We could not conduct further tests that help to assess systemic involvement like serum angiotensin-converting enzyme level, gallium 67 scan and PET scan, because there were not available at the time being in Baghdad.
In this case, several features support the diagnosis of foreign-body granulomas: skin lesions limited to traumatized sites, the absence of generalized lymphadenopathy or hepatosplenomegaly, and the lack of ophthalmologic and skeletal findings. But regular follow up is required as we assume that genetic susceptibility to develop sarcoid granuloma may predispose the patient to develop systemic sarcoidosis in the future.

4. Conclusions

Although blast injuries is a common problem in Iraqi population but sarcoid foreign body granuloma, to the best of our knowledge, is not reported in Iraqi medical literature. This is the first case to be reported that shows typical picture of post blast sarcoidal foreign body granuloma whereas systemic sarcoidosis could not be excluded and further follow up is essentially needed to detect any further progression of the disease in the future.

Disclosure

This case report was independent and not funded by any drug company or organization.

References

[1]  Mesquita-Guimaraes J, Azevedo F, Aguiar S. Silica granulomas secondary to the explosion of a land mine. Cutis. 1987; 40: 41–3.
[2]  Shelley WB, Hurley H|. The pathogenesis of silica granulomas in man: a non-allergic colloidal phenomenon, J Invest Dermatol. 1960; 34:107 123.
[3]  .Richard M. Marchell, Bruce Thiers, Marc A. Judson. Sarcoidosis. In: LOWELL A. Goldsmith, Stephen I.Katz, Barbara A. Gilchrist, Amy S. Paller, David J. Leffell, Klaus Wolf. Fitzpatrick’s Dermatology in General Medicine, 8th ed. McGraw-Hill 2012; 152:1869-1880.
[4]  Hunninghake GW, Costabel U, Ando M. ATS/ERS/WASOG Statement on sarcoidosis.
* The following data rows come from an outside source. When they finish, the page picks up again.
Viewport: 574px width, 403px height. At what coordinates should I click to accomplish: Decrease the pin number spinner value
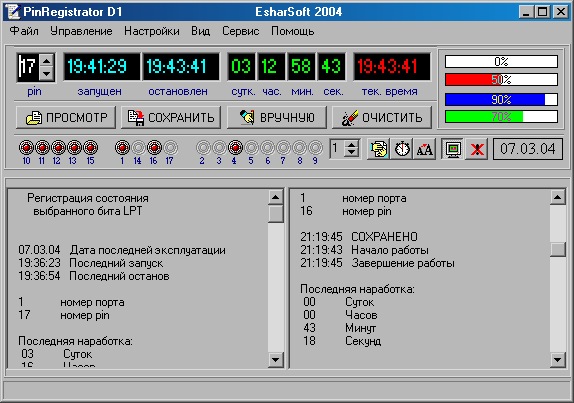pyautogui.click(x=46, y=74)
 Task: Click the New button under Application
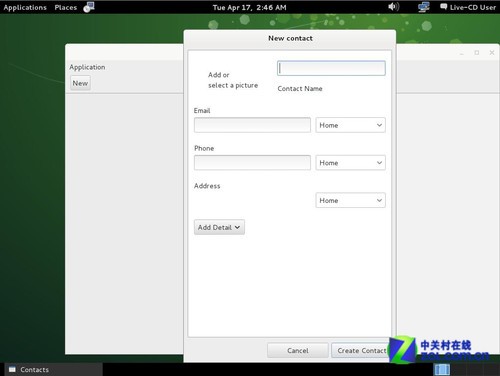80,83
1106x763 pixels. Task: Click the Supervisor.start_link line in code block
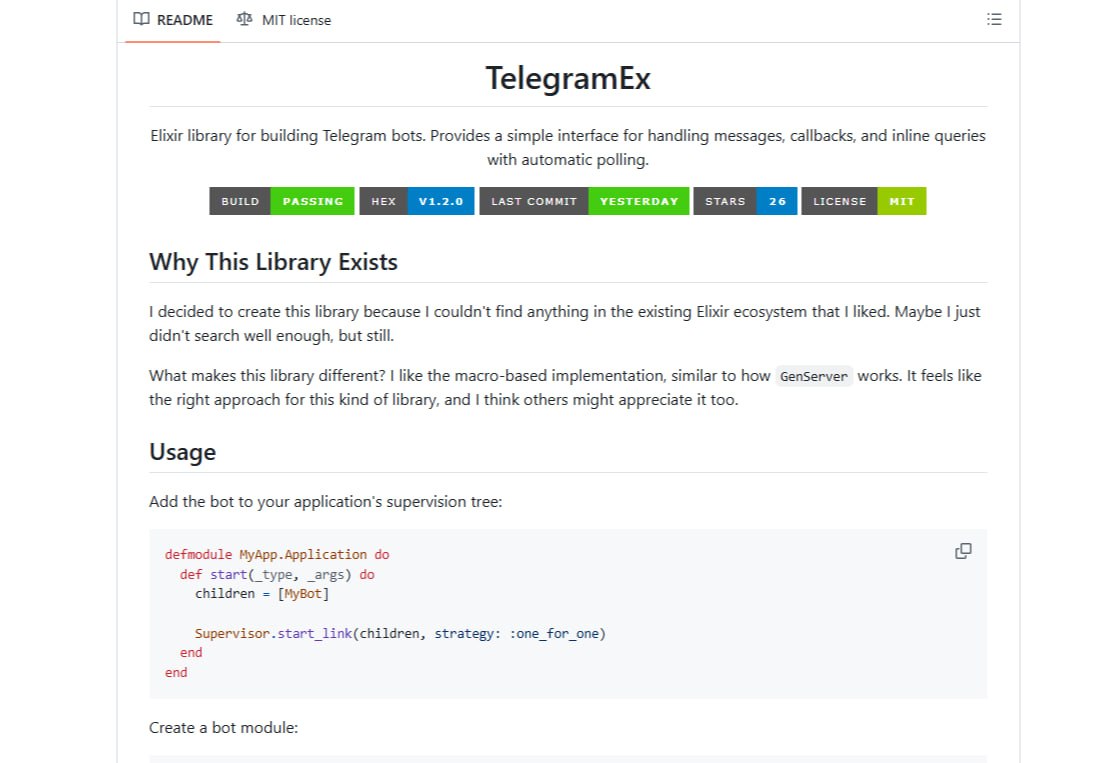[x=400, y=633]
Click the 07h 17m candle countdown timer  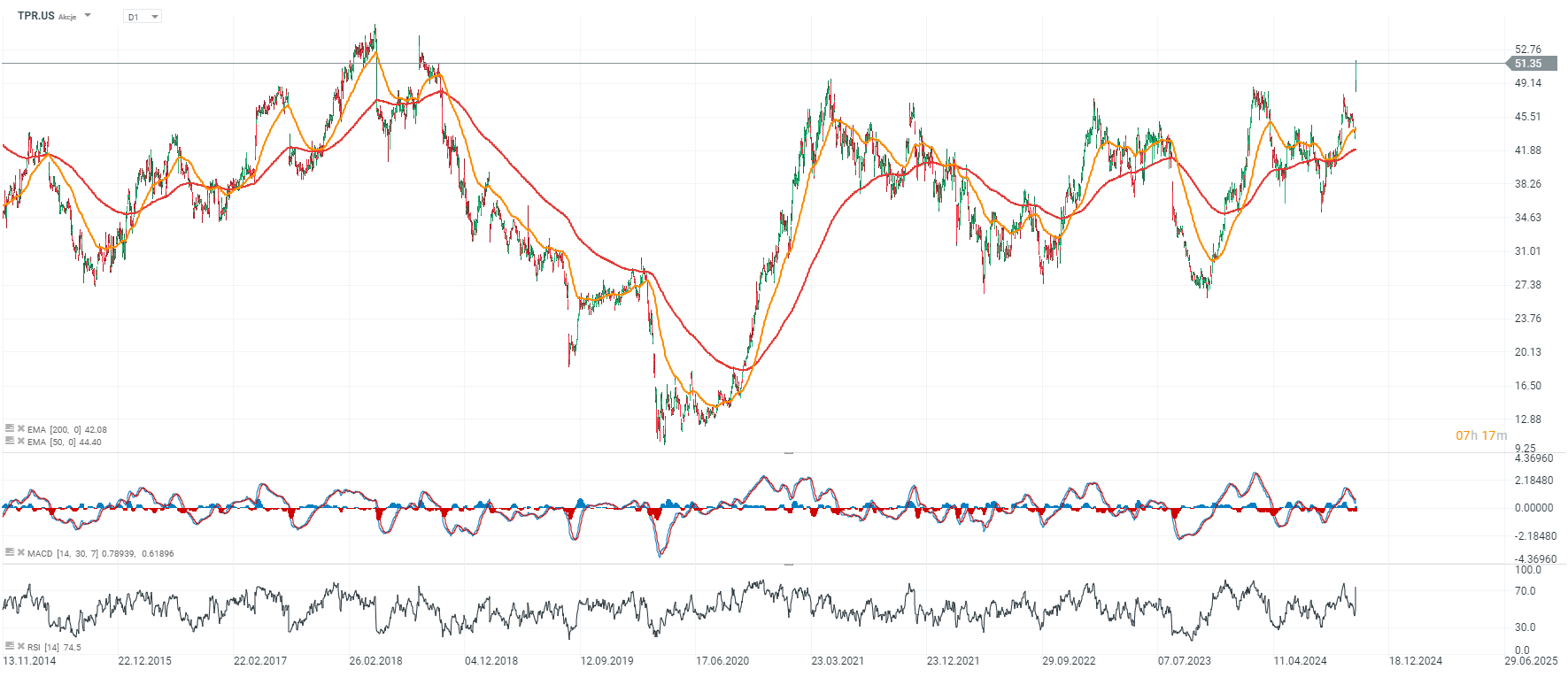click(1481, 435)
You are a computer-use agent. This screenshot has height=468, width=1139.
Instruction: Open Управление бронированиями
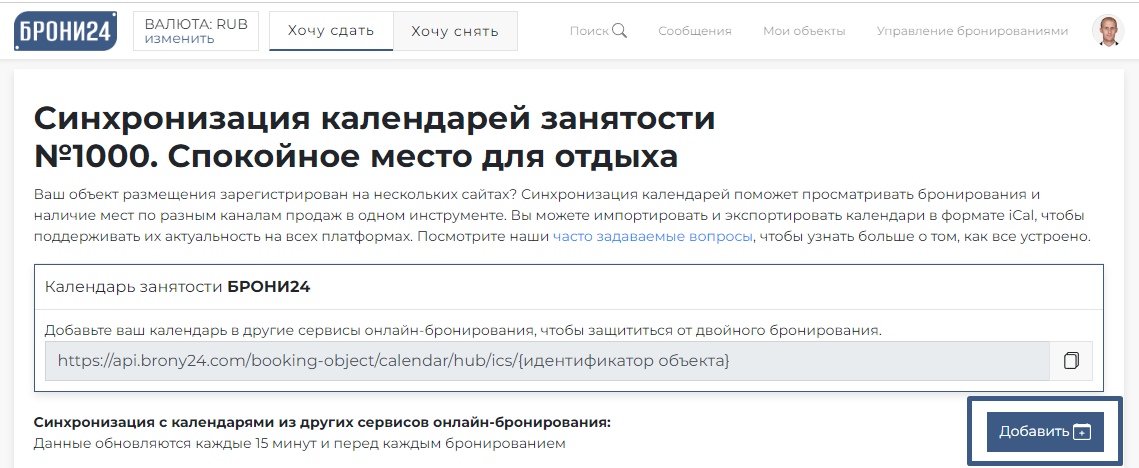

Sarcoidosis Vasc Diff Lung Dis 1999; 16: 149–73/Am J Respir Crit Care Med 1999; 160: 736–55.
[5]  Champion HR, Holcomb JB, Young LA. Injuries from explosions: Physics, biophysics, pathology, and required research focus. Journal of Trauma: Injury, Infection, & Critical Care. 2009; 66(5): 1468–1477.
[6]  Wanat KA, Rosenbach M. A practical approach to cutaneous sarcoidosis. American Journal of Clinical Dermatology. 2014; 15: 283–97.